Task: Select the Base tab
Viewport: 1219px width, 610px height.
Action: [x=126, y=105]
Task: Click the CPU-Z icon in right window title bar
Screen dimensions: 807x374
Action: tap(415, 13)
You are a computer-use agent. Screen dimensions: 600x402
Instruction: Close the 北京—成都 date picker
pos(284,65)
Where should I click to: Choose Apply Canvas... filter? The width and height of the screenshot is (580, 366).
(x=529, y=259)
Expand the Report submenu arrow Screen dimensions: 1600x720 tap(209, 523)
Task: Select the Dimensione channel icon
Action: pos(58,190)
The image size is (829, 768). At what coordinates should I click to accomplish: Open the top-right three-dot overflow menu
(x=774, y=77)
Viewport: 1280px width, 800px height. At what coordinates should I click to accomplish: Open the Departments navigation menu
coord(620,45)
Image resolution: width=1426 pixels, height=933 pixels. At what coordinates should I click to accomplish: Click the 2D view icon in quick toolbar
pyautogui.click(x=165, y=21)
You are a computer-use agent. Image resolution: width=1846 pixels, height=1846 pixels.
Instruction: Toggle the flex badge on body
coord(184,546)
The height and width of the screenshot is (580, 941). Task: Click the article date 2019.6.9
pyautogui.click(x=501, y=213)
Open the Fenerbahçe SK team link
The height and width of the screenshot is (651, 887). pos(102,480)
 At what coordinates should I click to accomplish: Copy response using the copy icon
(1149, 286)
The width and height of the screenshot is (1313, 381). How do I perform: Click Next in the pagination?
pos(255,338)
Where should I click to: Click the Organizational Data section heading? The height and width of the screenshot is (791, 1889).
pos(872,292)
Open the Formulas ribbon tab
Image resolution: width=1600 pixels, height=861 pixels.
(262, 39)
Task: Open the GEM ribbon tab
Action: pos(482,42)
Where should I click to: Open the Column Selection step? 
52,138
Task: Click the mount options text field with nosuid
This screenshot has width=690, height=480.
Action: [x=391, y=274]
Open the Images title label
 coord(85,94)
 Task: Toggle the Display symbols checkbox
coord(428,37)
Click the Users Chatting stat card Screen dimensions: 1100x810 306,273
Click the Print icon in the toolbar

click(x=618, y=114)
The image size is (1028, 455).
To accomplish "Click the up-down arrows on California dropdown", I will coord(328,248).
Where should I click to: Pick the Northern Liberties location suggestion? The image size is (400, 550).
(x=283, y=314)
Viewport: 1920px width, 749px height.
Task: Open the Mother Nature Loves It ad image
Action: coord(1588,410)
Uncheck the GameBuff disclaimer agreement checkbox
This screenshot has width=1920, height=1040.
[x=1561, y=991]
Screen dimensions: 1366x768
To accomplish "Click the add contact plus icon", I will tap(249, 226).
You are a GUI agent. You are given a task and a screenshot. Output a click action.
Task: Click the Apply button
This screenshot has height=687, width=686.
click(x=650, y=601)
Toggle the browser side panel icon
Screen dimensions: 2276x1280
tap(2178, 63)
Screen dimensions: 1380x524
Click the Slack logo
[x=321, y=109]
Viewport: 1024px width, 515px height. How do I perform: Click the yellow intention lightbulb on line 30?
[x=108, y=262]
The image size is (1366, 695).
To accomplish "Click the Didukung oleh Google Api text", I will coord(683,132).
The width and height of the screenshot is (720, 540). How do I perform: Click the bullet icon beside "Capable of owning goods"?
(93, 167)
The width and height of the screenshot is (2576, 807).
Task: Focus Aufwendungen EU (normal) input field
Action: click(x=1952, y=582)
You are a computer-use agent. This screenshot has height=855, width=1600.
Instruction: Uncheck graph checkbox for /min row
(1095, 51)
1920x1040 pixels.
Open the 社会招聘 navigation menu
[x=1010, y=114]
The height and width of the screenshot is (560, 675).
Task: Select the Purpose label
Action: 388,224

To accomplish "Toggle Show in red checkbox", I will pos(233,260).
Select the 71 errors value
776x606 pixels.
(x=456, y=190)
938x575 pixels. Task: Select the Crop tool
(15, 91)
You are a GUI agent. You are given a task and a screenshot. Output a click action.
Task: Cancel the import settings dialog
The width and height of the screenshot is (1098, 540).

(EXERCISE DIRECTIONS) In the listing above, locate the line containing "Uncheck the GameBuff" and the line containing "Task: Click the Apply button". Transcribe those two lines and everything between them, exactly as written.

(RESULT FOR THIS TASK)
Uncheck the GameBuff disclaimer agreement checkbox
This screenshot has width=1920, height=1040.
[x=1561, y=991]
Screen dimensions: 1366x768
To accomplish "Click the add contact plus icon", I will tap(249, 226).
You are a GUI agent. You are given a task and a screenshot. Output a click action.
Task: Click the Apply button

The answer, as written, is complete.